There are so many monitoring products that it’s hard to keep track of them all. And the scale of information that these tools generate can be difficult to keep up with.
A few months ago, BigPanda *—a data-science platform that sorts through and correlates data thrown off by many of these tools—published a “MonitoringScape” that tries to list and categorize as many of the products as possible, and provide a mechanism for crowdsourcing corrections and updates.
Here’s the summary view:
It all begs the question: Why are there so many tools in this area, and how can they be combined to provide an effective monitoring system for organizations struggling to manage all their data and IT alerts?

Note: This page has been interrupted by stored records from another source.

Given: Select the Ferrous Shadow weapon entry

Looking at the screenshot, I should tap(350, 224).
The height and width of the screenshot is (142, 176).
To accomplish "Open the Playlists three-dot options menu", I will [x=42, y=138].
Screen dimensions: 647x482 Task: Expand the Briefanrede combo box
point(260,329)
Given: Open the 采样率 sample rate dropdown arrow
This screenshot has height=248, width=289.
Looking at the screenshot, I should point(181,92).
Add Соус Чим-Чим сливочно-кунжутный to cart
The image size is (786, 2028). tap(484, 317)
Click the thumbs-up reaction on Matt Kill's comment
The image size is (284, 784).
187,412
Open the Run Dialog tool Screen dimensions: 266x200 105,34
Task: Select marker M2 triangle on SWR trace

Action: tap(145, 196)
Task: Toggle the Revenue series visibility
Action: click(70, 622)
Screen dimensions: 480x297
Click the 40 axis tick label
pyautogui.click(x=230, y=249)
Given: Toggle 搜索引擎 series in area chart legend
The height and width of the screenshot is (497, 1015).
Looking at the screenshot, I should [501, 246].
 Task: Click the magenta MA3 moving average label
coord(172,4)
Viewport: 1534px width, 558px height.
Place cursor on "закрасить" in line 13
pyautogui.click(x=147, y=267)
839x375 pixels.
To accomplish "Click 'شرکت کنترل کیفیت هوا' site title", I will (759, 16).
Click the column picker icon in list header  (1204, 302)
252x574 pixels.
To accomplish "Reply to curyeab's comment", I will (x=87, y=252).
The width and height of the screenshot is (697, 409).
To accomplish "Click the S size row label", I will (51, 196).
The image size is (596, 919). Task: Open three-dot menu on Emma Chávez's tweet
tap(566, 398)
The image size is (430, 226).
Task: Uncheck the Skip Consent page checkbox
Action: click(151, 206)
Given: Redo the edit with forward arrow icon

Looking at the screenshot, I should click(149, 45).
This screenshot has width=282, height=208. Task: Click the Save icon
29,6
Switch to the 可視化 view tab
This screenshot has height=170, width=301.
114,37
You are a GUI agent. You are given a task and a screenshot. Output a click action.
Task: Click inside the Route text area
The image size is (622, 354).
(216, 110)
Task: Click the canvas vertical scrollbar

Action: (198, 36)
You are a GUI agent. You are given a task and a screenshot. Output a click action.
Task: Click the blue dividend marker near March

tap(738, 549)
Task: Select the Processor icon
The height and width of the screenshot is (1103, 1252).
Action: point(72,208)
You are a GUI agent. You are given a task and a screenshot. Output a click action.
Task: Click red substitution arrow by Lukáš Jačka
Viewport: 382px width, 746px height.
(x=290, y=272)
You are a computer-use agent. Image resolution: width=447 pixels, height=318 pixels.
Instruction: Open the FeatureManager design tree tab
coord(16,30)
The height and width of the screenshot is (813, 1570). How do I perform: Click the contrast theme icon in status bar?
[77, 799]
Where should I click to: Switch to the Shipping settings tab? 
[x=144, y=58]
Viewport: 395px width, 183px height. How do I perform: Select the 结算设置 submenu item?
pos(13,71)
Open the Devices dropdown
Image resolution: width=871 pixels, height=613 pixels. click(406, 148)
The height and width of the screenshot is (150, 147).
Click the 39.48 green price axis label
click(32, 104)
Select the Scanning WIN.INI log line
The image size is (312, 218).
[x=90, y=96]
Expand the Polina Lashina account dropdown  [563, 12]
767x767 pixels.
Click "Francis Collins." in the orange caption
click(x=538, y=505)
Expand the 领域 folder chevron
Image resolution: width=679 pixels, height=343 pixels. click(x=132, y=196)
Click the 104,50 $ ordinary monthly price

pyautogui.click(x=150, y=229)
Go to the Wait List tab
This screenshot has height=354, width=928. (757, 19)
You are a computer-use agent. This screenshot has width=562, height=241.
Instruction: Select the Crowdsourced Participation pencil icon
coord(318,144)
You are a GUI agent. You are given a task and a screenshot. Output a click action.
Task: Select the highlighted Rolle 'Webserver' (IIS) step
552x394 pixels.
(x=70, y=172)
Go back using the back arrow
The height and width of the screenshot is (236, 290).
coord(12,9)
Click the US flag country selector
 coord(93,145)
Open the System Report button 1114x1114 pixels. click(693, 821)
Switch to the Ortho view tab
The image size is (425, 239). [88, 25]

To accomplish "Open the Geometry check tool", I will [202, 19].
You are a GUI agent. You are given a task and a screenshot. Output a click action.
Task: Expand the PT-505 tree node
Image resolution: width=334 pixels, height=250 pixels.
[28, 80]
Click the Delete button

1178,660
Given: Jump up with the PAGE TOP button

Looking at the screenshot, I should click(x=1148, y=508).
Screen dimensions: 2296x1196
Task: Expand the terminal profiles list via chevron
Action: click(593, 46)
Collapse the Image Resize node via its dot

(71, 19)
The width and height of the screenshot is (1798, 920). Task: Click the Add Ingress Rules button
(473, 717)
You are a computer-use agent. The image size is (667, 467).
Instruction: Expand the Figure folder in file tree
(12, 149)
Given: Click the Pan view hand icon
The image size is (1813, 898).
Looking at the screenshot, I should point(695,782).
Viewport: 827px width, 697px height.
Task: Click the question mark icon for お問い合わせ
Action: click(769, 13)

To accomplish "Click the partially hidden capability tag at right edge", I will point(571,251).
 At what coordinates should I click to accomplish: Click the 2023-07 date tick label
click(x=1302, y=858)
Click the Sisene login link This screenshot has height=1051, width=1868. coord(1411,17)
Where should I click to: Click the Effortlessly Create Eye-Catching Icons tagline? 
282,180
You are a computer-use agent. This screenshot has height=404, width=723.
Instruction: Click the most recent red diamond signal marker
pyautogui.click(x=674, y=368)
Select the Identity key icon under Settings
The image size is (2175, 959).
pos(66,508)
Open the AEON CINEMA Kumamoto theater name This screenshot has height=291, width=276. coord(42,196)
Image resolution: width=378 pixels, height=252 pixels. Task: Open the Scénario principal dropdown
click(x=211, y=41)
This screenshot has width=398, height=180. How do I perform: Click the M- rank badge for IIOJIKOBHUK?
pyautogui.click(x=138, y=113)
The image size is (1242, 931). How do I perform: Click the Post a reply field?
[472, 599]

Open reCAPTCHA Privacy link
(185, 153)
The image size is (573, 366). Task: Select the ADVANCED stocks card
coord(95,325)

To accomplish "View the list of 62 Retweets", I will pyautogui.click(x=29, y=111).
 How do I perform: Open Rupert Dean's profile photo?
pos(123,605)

In my view, monitoring tools fit into a generic workflow:
- Measure – there are many sources of raw measurements, from hardware all the way up to applications;
- Analyze – raw measurements are turned into information;
- Store – raw measurements and analytical results need to be kept over time;
- Visualize – users need to see what’s going on at every level
- Events – create and deliver notifications and actions to correct problems.
A lot of the diversity of monitoring tools comes from the many possible sources of measurements. Even common measures like CPU utilization can be collected in many ways, such as for bare-metal hardware, virtual machines, containers, processes and even inside applications. Network monitoring includes network switches but also all the protocols, connections and flows between systems.
Another problem impacting the effectiveness of today’s monitoring tools is that the scale and complexity of installations is growing rapidly. Tools have trouble coping with the flood of data and understanding the rapidly changing relationships between components. I summarized this conundrum in my Cloud Trends presentation, delivered earlier this summer, in the following “Tragic Quadrant” graphic. It’s tragic because most of the monitoring tools I’ve looked at fall into the bottom left corner of the chart, however some of the latest tools are trying to break out.
Almost every tool can handle hundreds of monitored systems in a slowly changing datacenter environment, where machines tend to have stable configurations for months or years. But this obviously isn’t the case at many fast-growing, Web-scale companies.
A new generation of cloud-aware tools have emerged that can handle self-service provisioning of thousands of cloud instances that exist for hours to weeks.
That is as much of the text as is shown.